I'm glad it is not an issue in the languages I use.

Comment Re:Why is C++ such an utter pile of shit? (Score 3, Funny) 427

There are optimizations you can use to improve your experience with C and C++.

Just insert these into your header files for both time and space improvements in your compiled code.

#define struct union; // uses less memory
#define while if; // makes code run faster

Now how can you say bad things about a language that is so easily improved?

Comment Re:How do you feel about the haters? (Score 2) 427

> . . . all of this passion only exists because people are using ${SOMETHING}.

I feel passionate about SCO (in a strongly negative way), but not because they are important, popular, or their products widely used. I feel passionate about Clojure (in a positive way) despite that it is not presently one of the top programming languages. How many people use something can be irrelevant to the legitimate reasons people feel passionately about it.

Comment Re:Thanks Edward. (Score 5, Insightful) 207

Blaming Snowden for NSA abuses is like blaming Al Gore for Global Warming.

It is shooting the messenger.

If that messenger didn't tell us, some other messenger would have sooner or later. It was inevitable.

People only keep secrets (like global warming) when they feel it is their patriotic duty to do so for love of country. When they see widespread abuse, contrary to the values of a democracy, little or no oversight, and their peers feel the same way, it is inevitable that somebody is going to blow the whistle about global warming. If it hadn't been Snowden, it would have been someone else, eventually. This was never going to stay secret forever.

Comment Re:So much Fail. Ignore. (Score 1) 315

Faster is both a characteristic of execution runtime, and time required for software development / maintenance. That development time has become a major important factor. Time to market. Beat competitors. Also programmer time is now vastly more expensive than hardware time. Just throw a few hundred gigabytes of RAM and a few racks of CPUs at it. This is still WAY cheaper than adding another programmer. (And more programmers add a certain drag factor on the development.)

But overall, with an outstanding GC, and with JIT compilers that are the work of over 15 years of research (see JVM), you can achieve excellent performance. (See elsewhere in this slashdot where I describes some of the amazing things the JVM does. Also Google for why organizations, like Twitter, switched to Java. It may seem counter intuitive, but the results are real.)

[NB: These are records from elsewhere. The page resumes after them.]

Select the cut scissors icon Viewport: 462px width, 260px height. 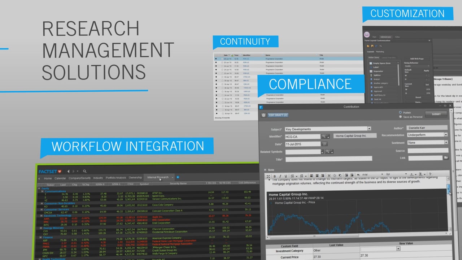point(329,176)
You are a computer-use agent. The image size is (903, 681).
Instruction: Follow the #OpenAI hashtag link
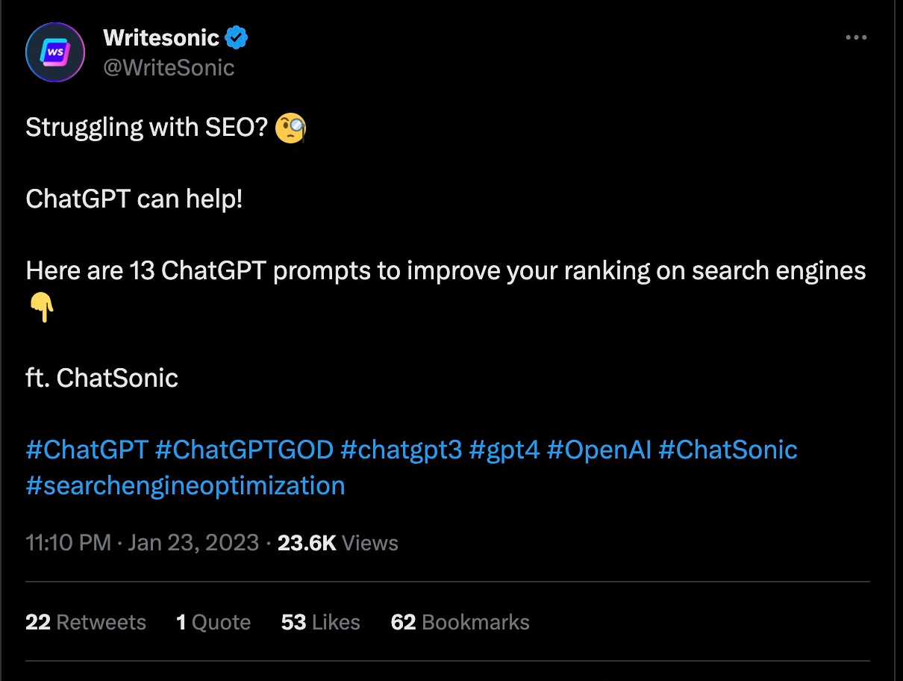coord(599,450)
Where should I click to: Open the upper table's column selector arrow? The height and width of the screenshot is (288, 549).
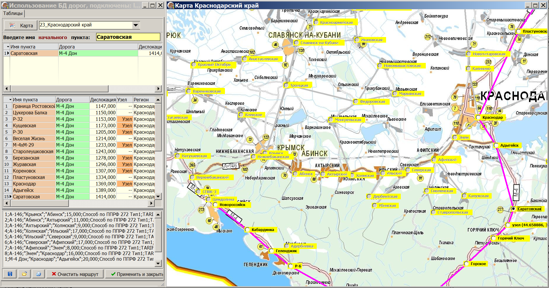point(7,47)
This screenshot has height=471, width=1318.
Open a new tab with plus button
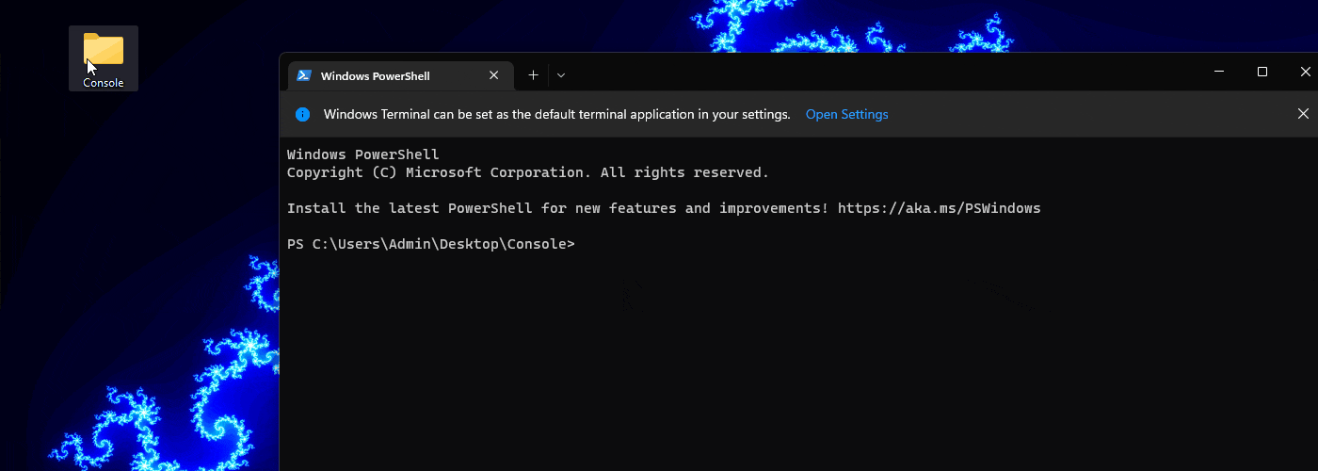[533, 75]
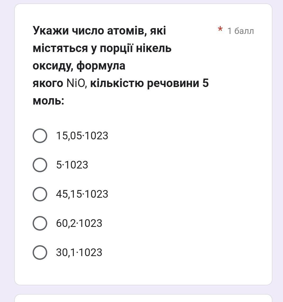This screenshot has height=302, width=283.
Task: Click the 60,2·1023 answer label text
Action: click(79, 223)
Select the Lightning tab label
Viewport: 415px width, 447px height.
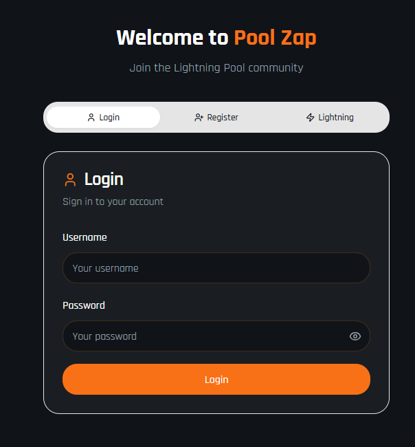tap(336, 118)
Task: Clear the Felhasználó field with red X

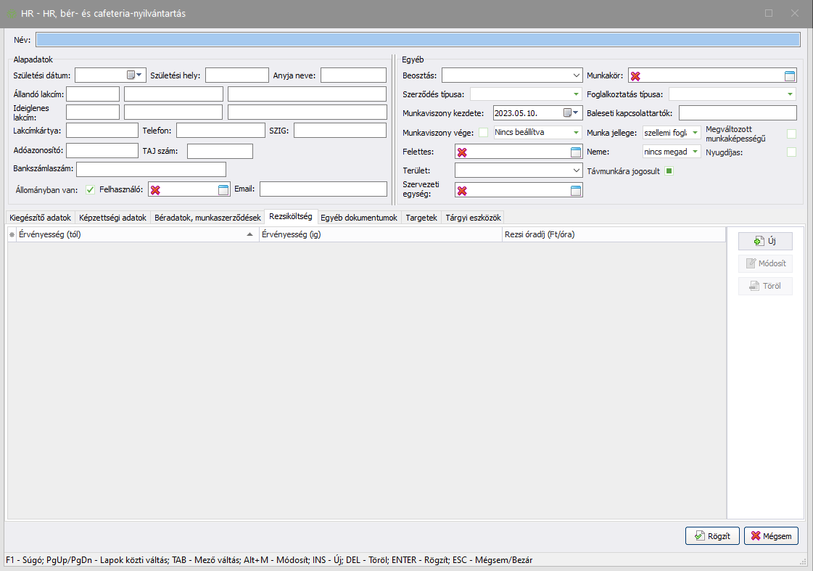Action: click(x=155, y=190)
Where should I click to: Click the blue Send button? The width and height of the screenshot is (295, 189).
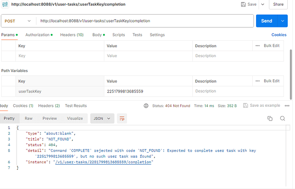tap(266, 21)
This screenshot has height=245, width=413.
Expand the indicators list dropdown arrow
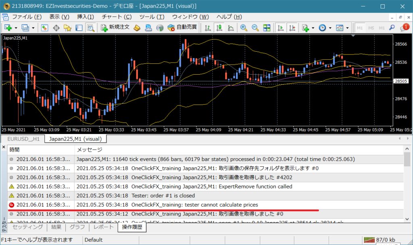313,28
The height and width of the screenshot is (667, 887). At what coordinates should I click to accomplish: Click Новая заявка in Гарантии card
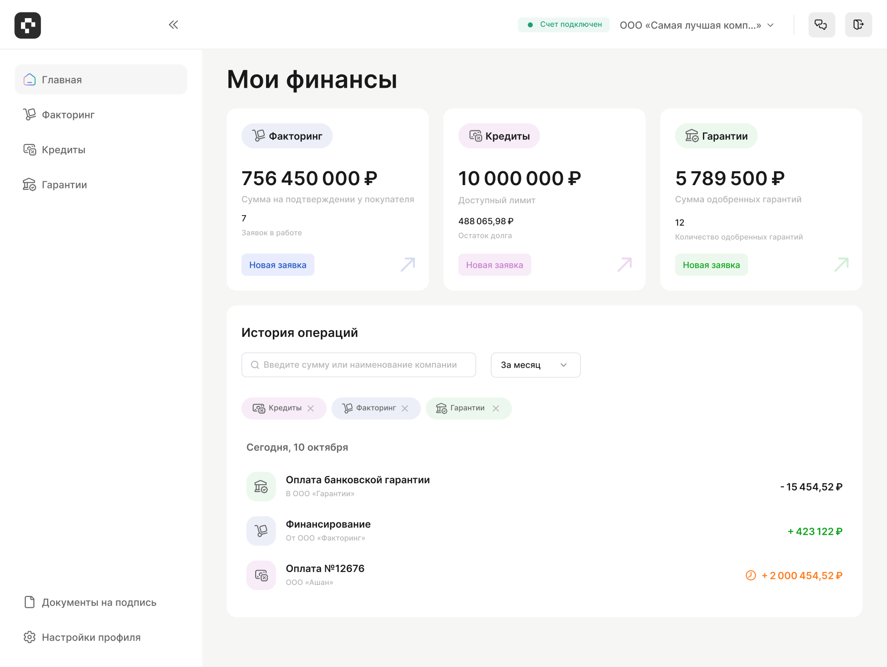click(711, 265)
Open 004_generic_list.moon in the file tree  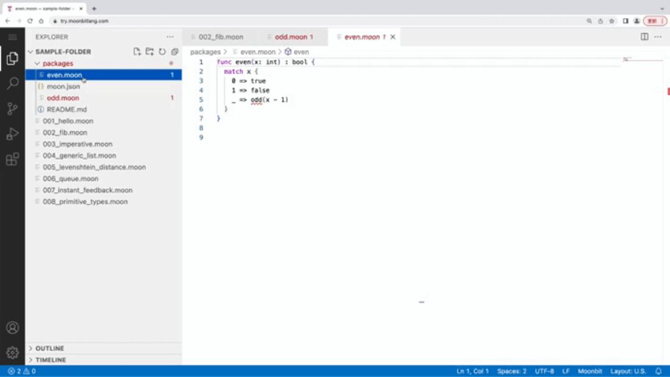click(79, 156)
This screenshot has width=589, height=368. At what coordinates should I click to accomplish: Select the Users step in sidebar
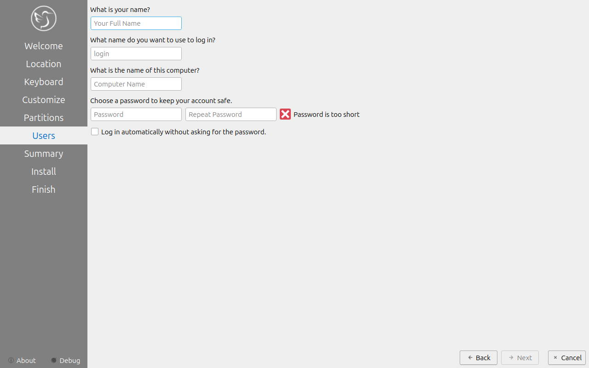coord(44,136)
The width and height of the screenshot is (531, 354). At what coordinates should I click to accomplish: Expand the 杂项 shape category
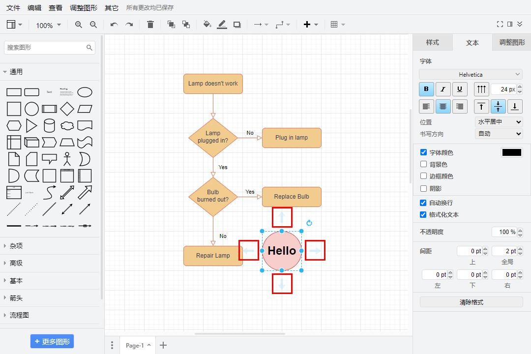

Comment Re:So much Fail. Ignore. (Score 1) 315

Yes, that!

Would you rather have your next whizbang software package one year sooner, but with let's say, 75% of the performance? Or would you rather wait an extra year (or more years) for a version that has somewhat faster execution? You can substitute any reasonable number for the 75%, like 50%, and this question might still get the same answer. Not only is software delivery faster, but less buggy. You can write bugs in high level languages, but you tend to write fewer of them because the abstractions are designed to protect you from certain classes of bugs. Structured programming to avoid GOTO spaghetti. Type checking. GC. Functional programming. Immutable variables. Immutable data structures. Automated reasoning. Logic programming. Computer Algebra Systems. Automated theorem provers. Etc. Pick whichever level of abstraction is suitable for your project. C is not perfect for everything, but it is simply wonderful for certain things. But that can be said for other languages as well.

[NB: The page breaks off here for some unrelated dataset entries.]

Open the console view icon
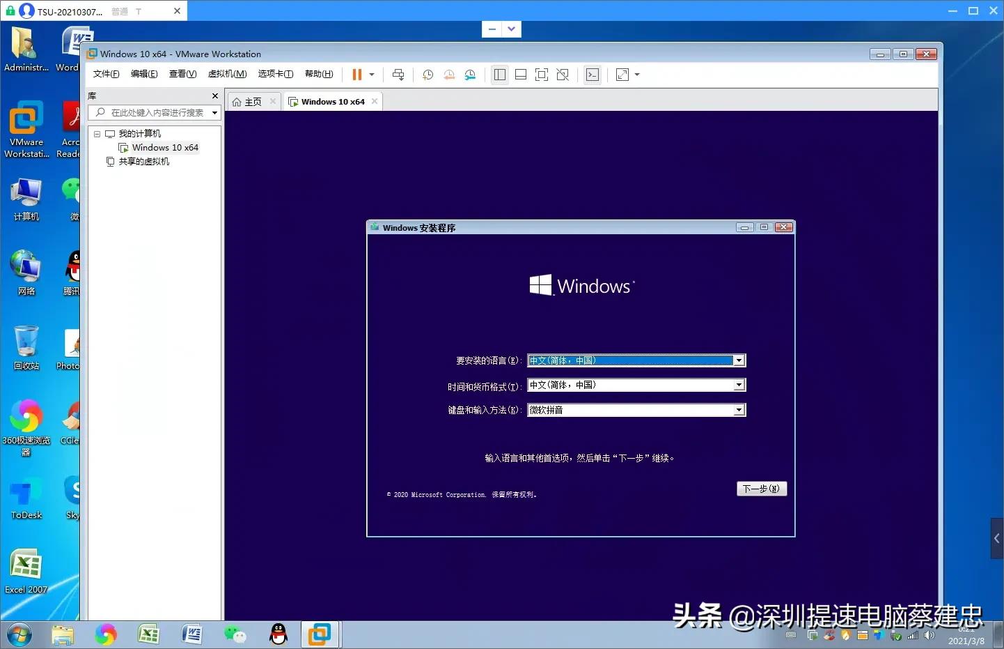 (593, 75)
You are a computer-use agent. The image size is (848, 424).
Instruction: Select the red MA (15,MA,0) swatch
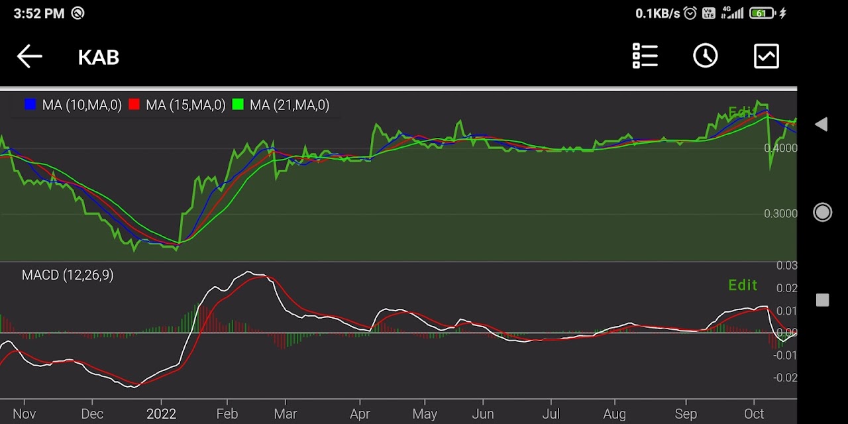coord(134,105)
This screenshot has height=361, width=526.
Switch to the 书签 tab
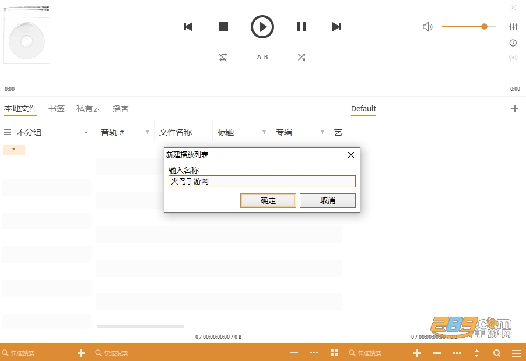pos(57,108)
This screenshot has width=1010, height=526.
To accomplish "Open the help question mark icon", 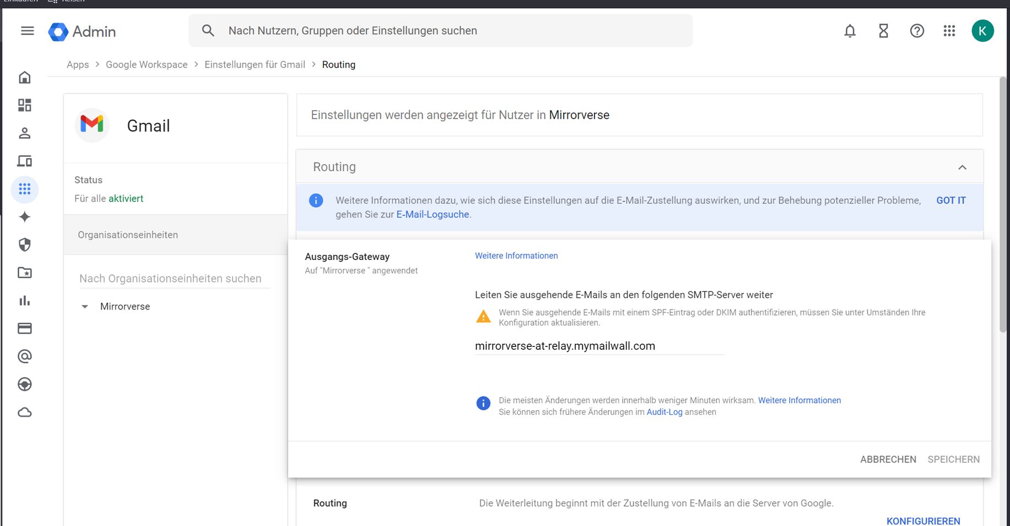I will [x=917, y=31].
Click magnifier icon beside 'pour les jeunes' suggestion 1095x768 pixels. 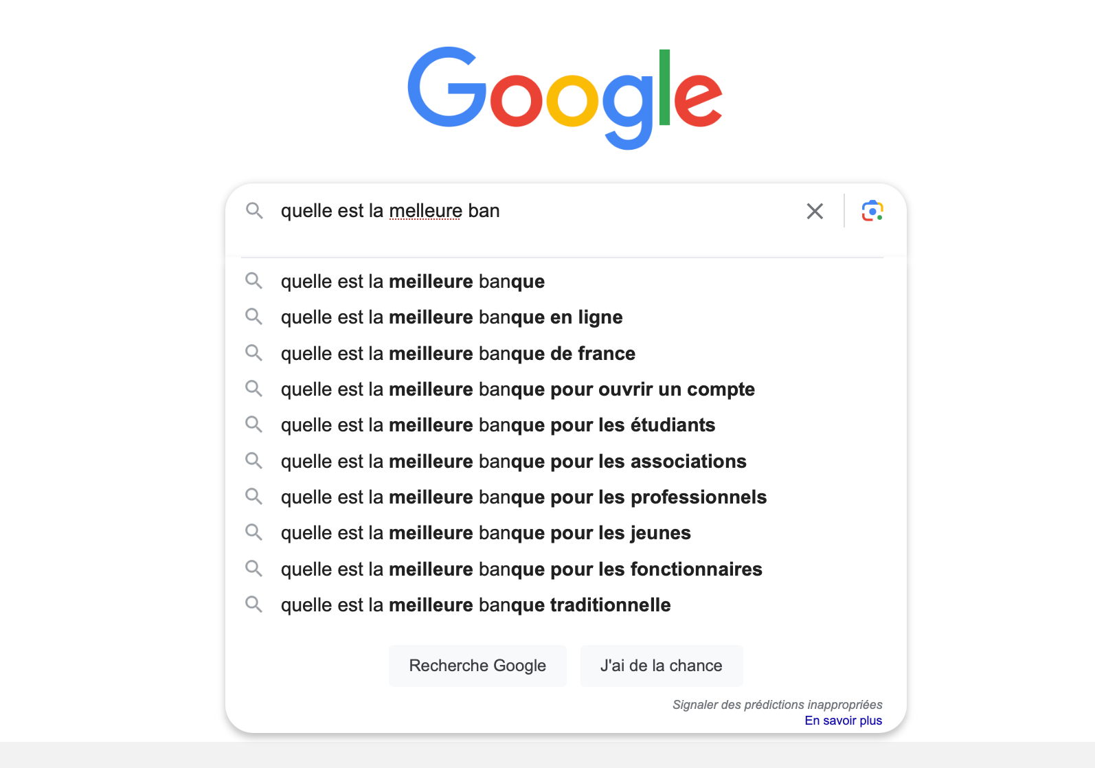(x=254, y=532)
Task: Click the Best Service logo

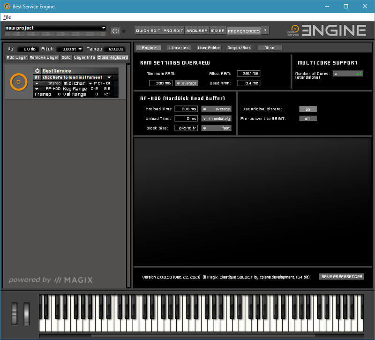Action: [294, 30]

Comment Re:The programming language for the next 20 years. (Score 3, Insightful) 315

Entire operating systems are written in C -- as they should be.

But C is a low level language. Not the best tool for writing applications.

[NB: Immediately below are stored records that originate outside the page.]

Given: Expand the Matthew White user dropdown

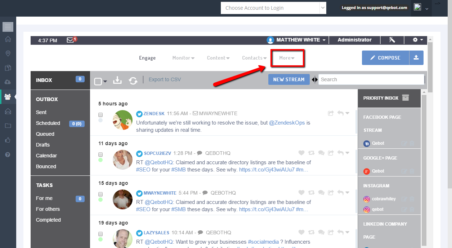Looking at the screenshot, I should coord(296,40).
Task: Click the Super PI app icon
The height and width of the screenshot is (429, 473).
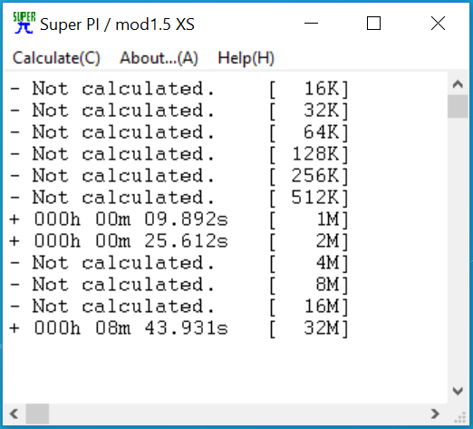Action: (x=24, y=23)
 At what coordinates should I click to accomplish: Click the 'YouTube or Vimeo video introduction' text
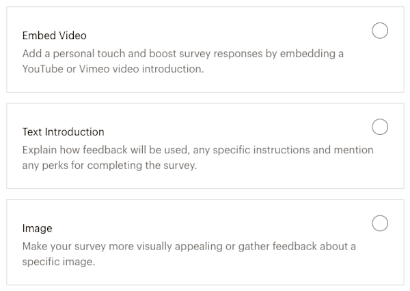click(x=113, y=69)
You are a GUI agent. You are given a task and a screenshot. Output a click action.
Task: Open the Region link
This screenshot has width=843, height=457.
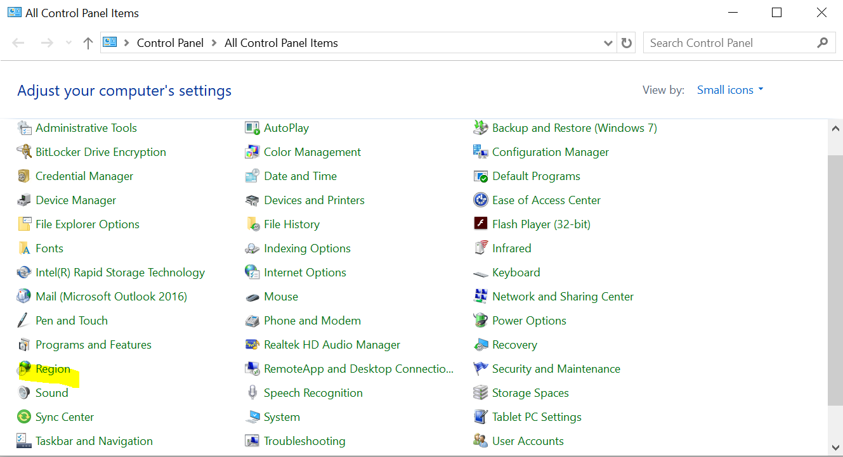pyautogui.click(x=53, y=369)
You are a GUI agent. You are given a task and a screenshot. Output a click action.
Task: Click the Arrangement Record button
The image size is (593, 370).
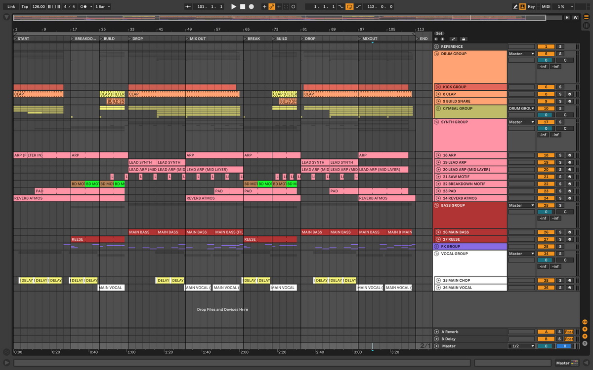(252, 7)
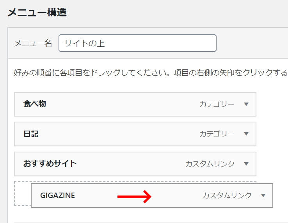
Task: Click the drag instruction text paragraph
Action: pos(151,73)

Higher level languages and managed runtime systems have gained so much traction for a reason. They are very productive to use. They protect you from simple mistakes. The relieve the burden of memory management. GC simplifies library APIs by making the question of who should dispose of what become irrelevant. We could still be programming in assembly language instead of C. Why aren't we? Why aren't OSes written in assembly? Because C is more productive and higher level. Similarly, there are higher level languages than C, and they have their place. C is not the end all of abstraction.